As a teenager in the 80's, achieving a super dark tan, and sun-kissed hair was the pinnacle of hotness. I have always hated tanning for the sake of tanning though (except if the modern form of tanning means semi-napping in the sun after a couple of cocktails...YUMMY FUN). Imagine how ridiculous (and who knows--maybe lots of girls are STILL doing this): on a scorching hot day, I'd sigh and figure I'd better take advantage of the rays.
So, I'd get my bathing suit on, grab a towel and a book, and head out to the back yard. I'd set up my towel on the grass, lie down and go to work. After about five minutes I was super bored, and hated the heat. It was impossible to read, flat on my back, unless I held my book at arm's length, directly over my face, creating an eclipse of sorts between me, the book and the sun. Then my arm would get tired, and I'd have to give up reading and just lie there. All sweaty. Squinting with my eyes closed because I couldn't risk getting a sunglass tan on my face. Then after sizzling like that for a while, I'd flip over so I could tan my back as well, getting a kink in my neck, and pretending I just loved that hot, hot sun. So, after half an hour I'd run back in the house to peek under the straps and see if there was any evidence of a TAN. No tan. Sigh. Back out to the heat. I'd probably only last about an hour tops, then would have to come in and lie down from the exhaustion of being baked, like a muffin, in the sun. I might get the slightest hint of a bathing suit outline, but mostly I'd be more pink than brown, and still have a back full of teenage zits.

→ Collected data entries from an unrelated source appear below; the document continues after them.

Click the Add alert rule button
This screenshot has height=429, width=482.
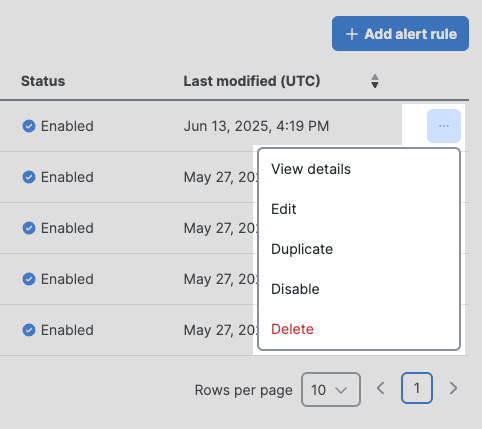(400, 34)
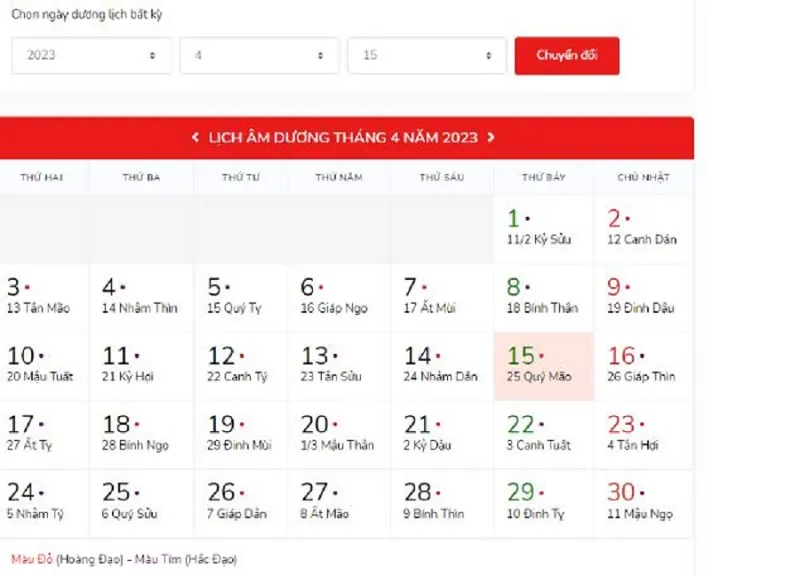Click the calendar title Lịch Âm Dương Tháng 4
The image size is (800, 576).
point(343,138)
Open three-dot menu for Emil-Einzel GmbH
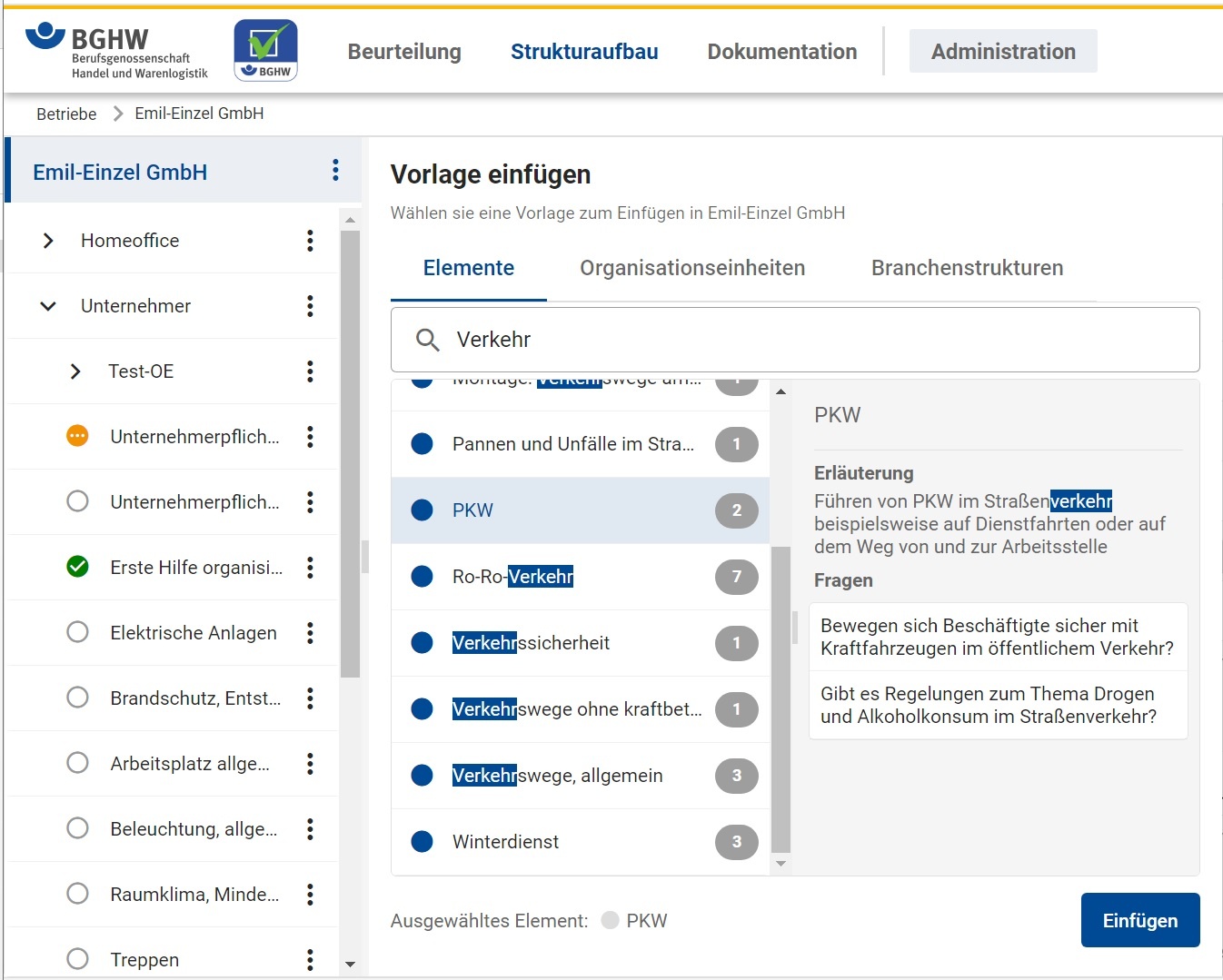Viewport: 1223px width, 980px height. [x=335, y=171]
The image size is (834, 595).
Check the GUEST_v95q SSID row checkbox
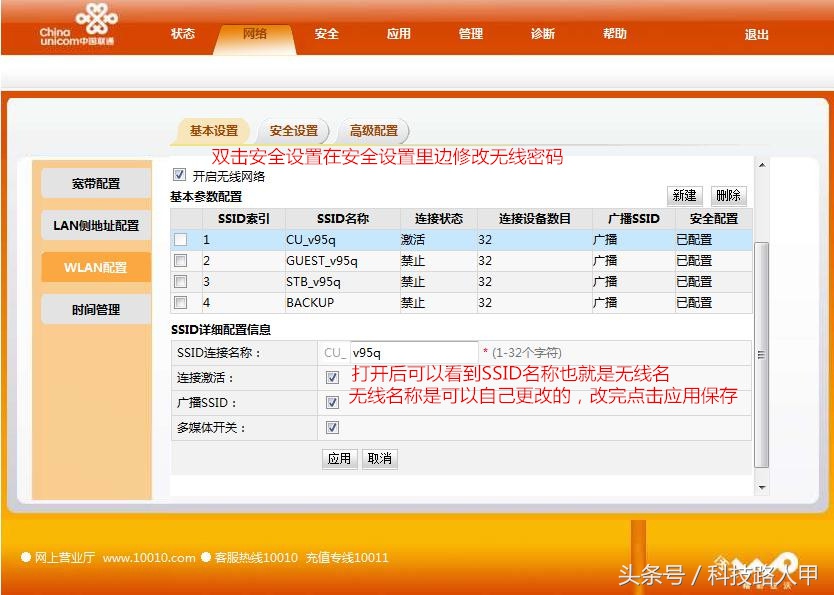pos(181,260)
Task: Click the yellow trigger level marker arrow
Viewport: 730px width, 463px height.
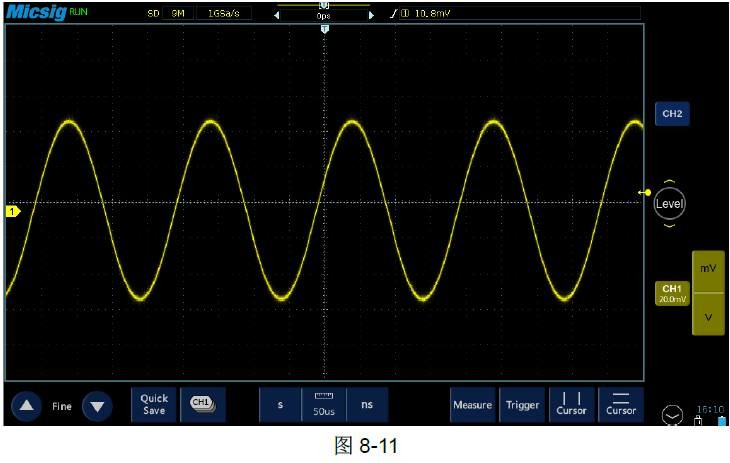Action: pyautogui.click(x=646, y=192)
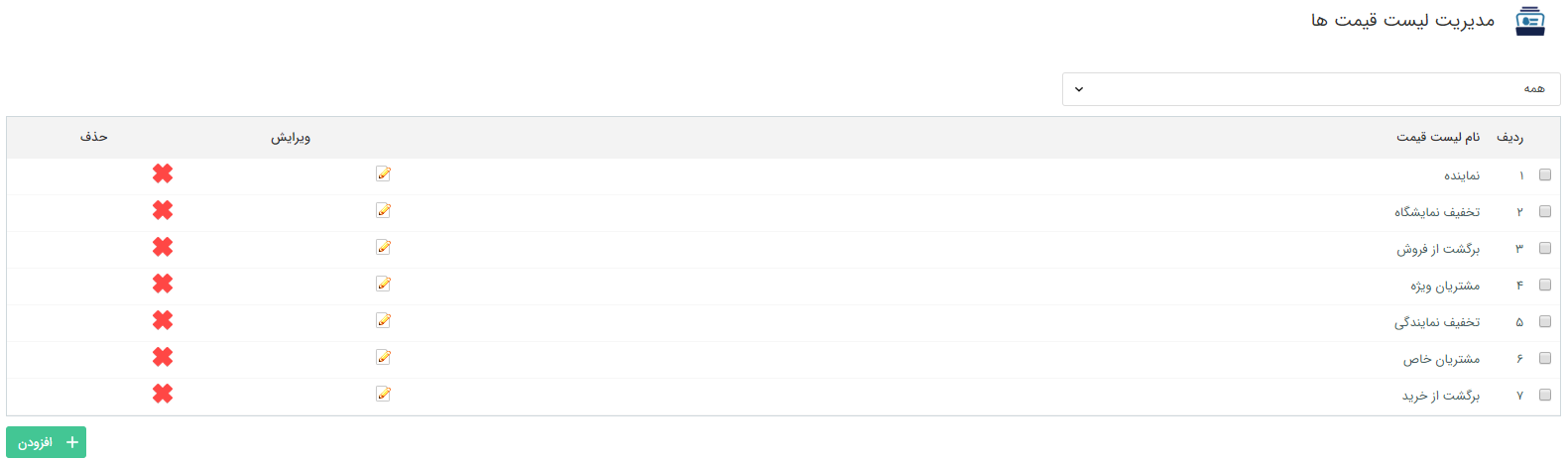Click the edit icon for نماینده row
This screenshot has width=1568, height=461.
click(x=383, y=173)
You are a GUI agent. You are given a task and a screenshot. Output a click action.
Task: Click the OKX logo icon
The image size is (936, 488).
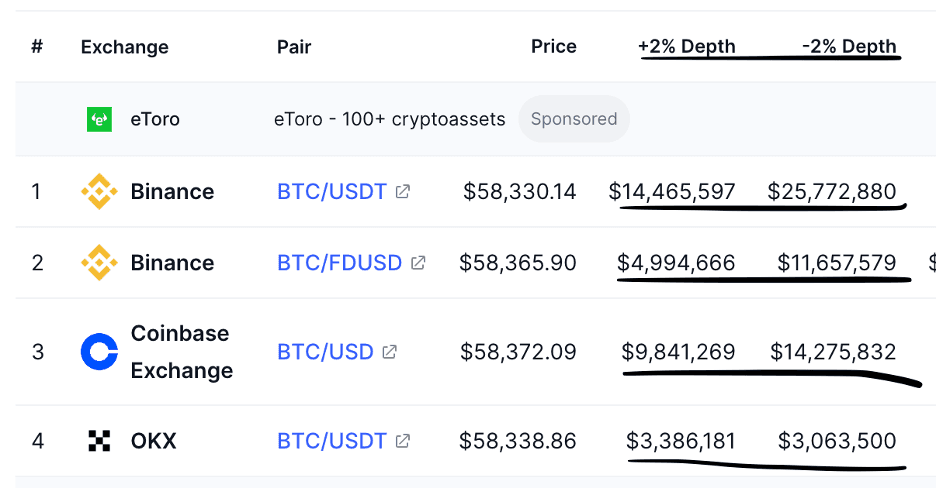[x=99, y=441]
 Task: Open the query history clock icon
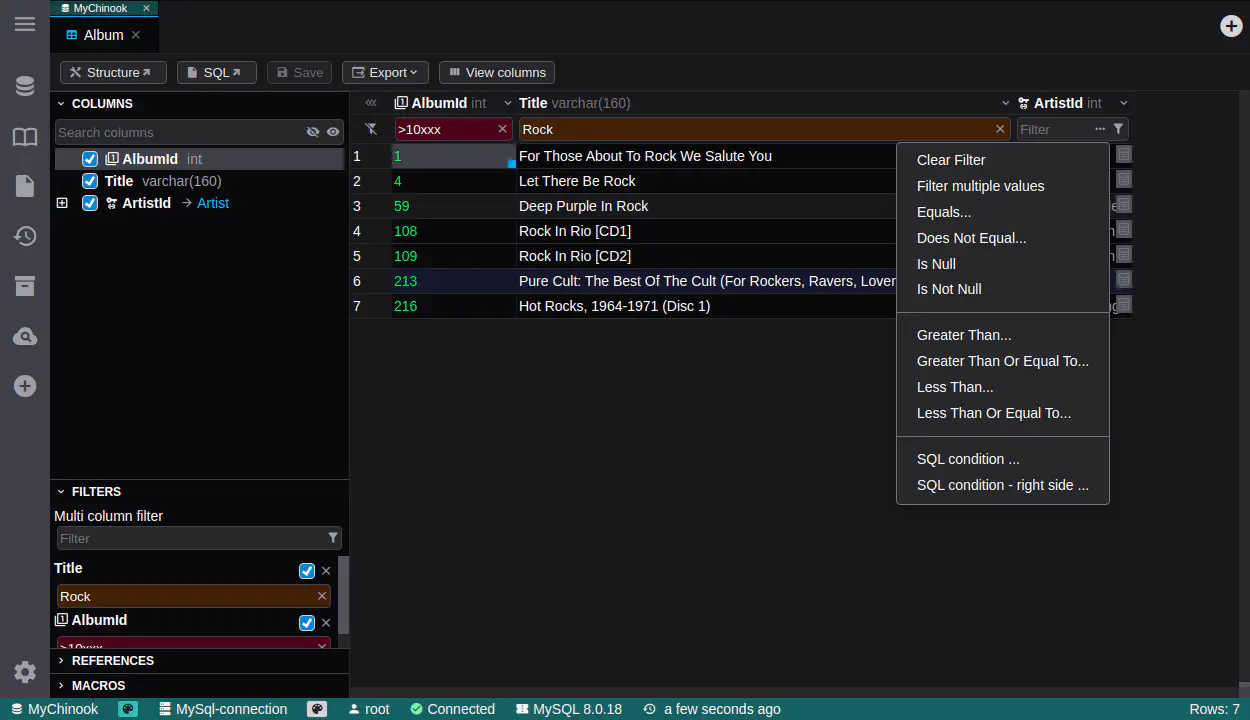[x=25, y=236]
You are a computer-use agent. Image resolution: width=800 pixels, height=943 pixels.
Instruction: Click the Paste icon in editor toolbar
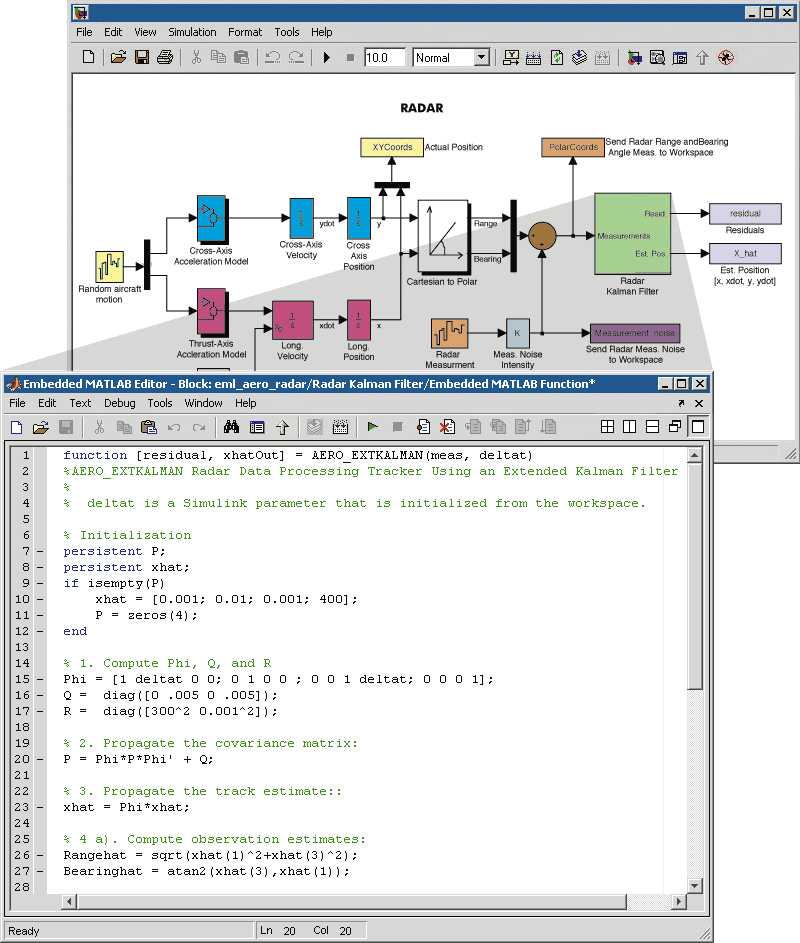tap(149, 427)
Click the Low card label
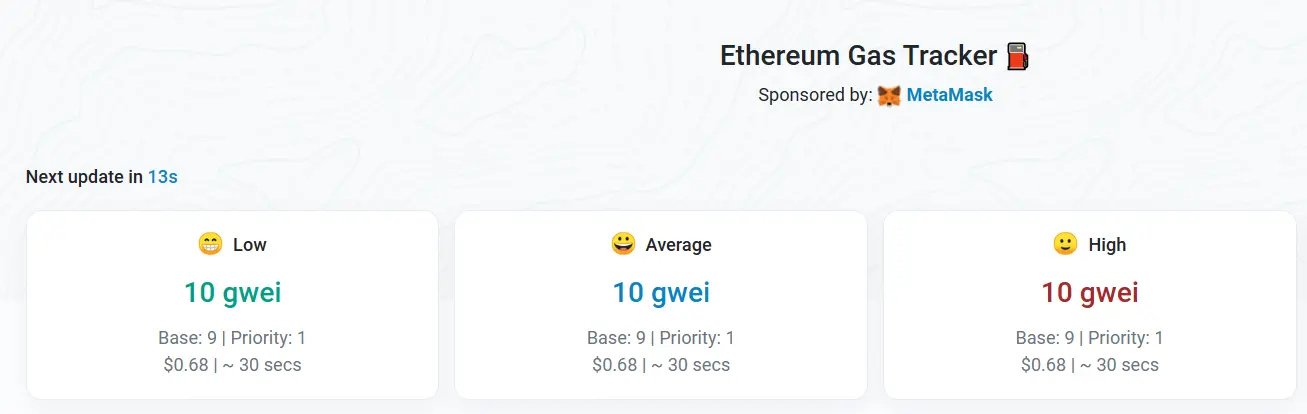This screenshot has height=414, width=1307. click(x=250, y=245)
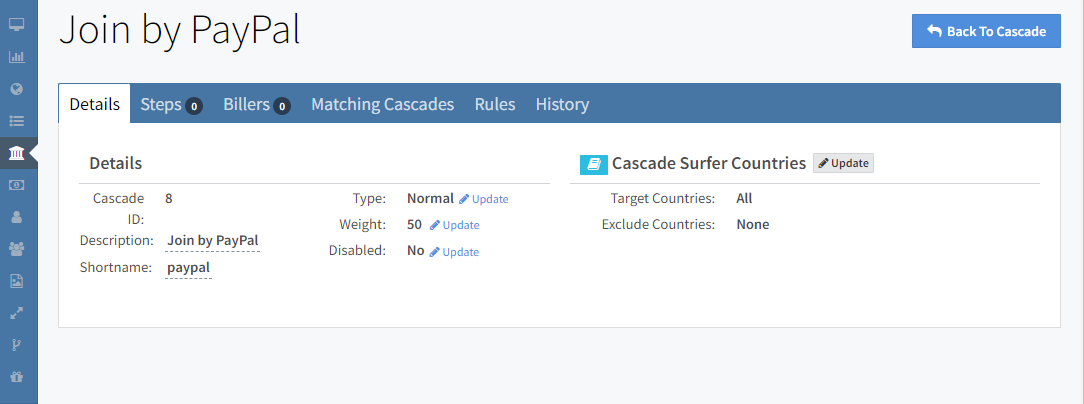Viewport: 1084px width, 404px height.
Task: Open the money bill sidebar icon
Action: pyautogui.click(x=16, y=185)
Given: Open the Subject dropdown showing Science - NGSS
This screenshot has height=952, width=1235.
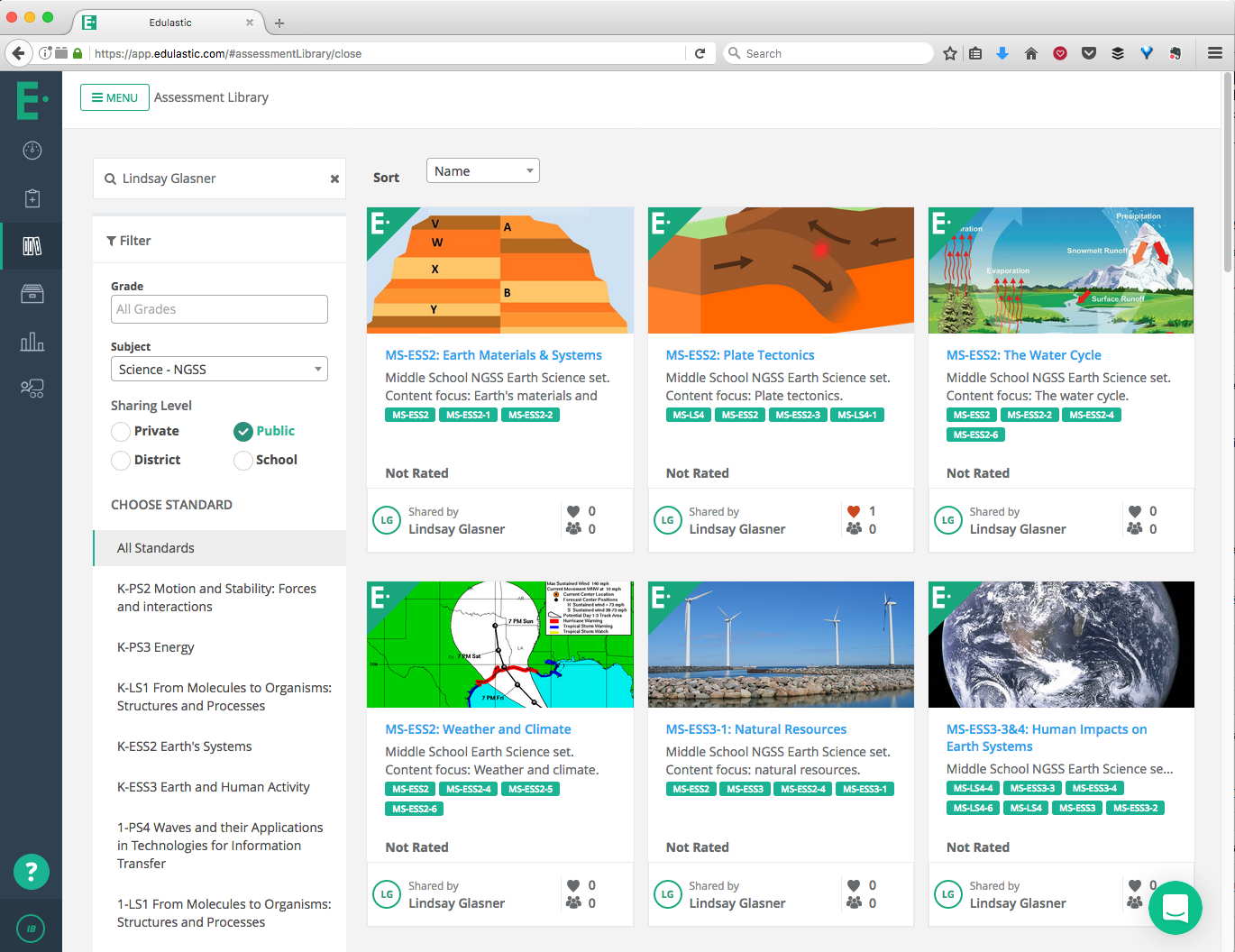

There would be tales, from the tan elite, of how they'd use baby oil,or tanning oil, and then head out into the sun, and just lay out there all day. Does anyone else, who's in the 40-something vicinity, have any memory of their parents slapping sunscreen on them at any point in their young lives??? I guess it's possible, but I certainly don't recall. How about back yard pool parties--did we EVER bring scunscreen then??? Oh sure, maybe we did, but only if it smelled like COCONUTS, and had an SPF of 15 or less (ideally, 7). The only reason we wore it was for that coconutty smell--good heavens--sunscreen PREVENTED good tans! What a horrible product!
Now who remembers this ad from "Bain De Soleil?" It's pure hilarity now!
So, while working on your tan all summer, it was also important to attain beach babe hair, radiant with blonde highlights. So, off you went with your spray bottle filled with lemon juice, and every now and again, while baking yourself, you'd saturate your hair, and hope the sun and the juice would magically combine to give you the radiance you desired. Then, you'd run in the house to see how blonde you'd become, only to find that there was no discernable difference. How could it not work?!? Every girl you talked to swore her hair got wicked good highlights thanks to juicing it up in the sun! And then a wondrous product appeared on the drugstore shelves: "Sun IN!" Oh joy! So, we all bought a bottle, raced home and waited for the next scorching, cloudless day, and we SATURATED our hair with that sh*t! And behold! It worked! Erm, it kinda sorta worked, but actually our hair was now ORANGE.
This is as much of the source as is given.